> REQUIRED WORK: Print, exactly as written, the line containing "Viewport: 1180px width, 794px height." and every line after it, ending with the final line of the data below.

> DATASET RECORDS:
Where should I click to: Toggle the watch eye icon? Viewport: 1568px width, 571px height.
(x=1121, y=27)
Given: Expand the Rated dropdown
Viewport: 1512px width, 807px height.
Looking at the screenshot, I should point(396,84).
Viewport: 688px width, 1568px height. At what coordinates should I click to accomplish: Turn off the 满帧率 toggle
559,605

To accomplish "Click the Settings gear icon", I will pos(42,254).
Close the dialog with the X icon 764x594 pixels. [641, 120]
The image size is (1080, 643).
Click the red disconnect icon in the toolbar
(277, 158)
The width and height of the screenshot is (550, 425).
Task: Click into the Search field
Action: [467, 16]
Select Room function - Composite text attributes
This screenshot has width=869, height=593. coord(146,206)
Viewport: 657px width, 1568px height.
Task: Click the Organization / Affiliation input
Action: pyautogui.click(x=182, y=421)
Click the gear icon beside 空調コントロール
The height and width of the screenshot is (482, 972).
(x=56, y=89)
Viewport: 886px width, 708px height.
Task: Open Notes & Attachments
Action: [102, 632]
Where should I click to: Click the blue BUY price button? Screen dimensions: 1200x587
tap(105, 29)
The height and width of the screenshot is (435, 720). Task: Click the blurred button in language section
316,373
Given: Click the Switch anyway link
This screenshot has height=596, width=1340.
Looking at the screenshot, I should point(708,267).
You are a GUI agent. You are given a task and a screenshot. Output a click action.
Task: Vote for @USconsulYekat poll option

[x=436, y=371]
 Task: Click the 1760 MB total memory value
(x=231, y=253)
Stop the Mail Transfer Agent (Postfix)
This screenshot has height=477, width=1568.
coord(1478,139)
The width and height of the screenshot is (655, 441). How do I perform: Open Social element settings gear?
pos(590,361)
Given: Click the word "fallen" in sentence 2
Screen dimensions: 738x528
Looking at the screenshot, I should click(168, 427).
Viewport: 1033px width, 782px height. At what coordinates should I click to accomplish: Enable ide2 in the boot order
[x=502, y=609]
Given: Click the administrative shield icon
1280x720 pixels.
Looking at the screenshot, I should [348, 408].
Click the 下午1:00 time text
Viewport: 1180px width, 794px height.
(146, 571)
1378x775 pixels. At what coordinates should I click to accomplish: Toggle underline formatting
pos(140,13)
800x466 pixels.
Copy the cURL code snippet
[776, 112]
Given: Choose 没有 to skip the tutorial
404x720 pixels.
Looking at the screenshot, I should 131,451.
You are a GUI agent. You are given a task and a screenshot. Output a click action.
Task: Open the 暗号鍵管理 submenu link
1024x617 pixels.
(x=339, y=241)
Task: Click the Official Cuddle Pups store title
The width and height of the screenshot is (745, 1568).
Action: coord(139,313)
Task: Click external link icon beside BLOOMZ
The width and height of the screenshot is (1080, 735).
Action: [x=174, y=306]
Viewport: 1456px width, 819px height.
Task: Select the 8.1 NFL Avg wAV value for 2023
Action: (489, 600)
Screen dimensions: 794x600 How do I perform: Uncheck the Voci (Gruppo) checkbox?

> ANSWER SPACE:
Viewport: 1180px width, 794px height.
(146, 571)
1378x775 pixels. At what coordinates should I click to accomplish: Toggle underline formatting
pos(140,13)
800x466 pixels.
Copy the cURL code snippet
[776, 112]
Given: Choose 没有 to skip the tutorial
404x720 pixels.
Looking at the screenshot, I should 131,451.
You are a GUI agent. You are given a task and a screenshot. Output a click action.
Task: Open the 暗号鍵管理 submenu link
1024x617 pixels.
(x=339, y=241)
Task: Click the Official Cuddle Pups store title
The width and height of the screenshot is (745, 1568).
Action: coord(139,313)
Task: Click external link icon beside BLOOMZ
The width and height of the screenshot is (1080, 735).
Action: [x=174, y=306]
Viewport: 1456px width, 819px height.
Task: Select the 8.1 NFL Avg wAV value for 2023
Action: (489, 600)
Screen dimensions: 794x600 How do I perform: Uncheck the Voci (Gruppo) checkbox?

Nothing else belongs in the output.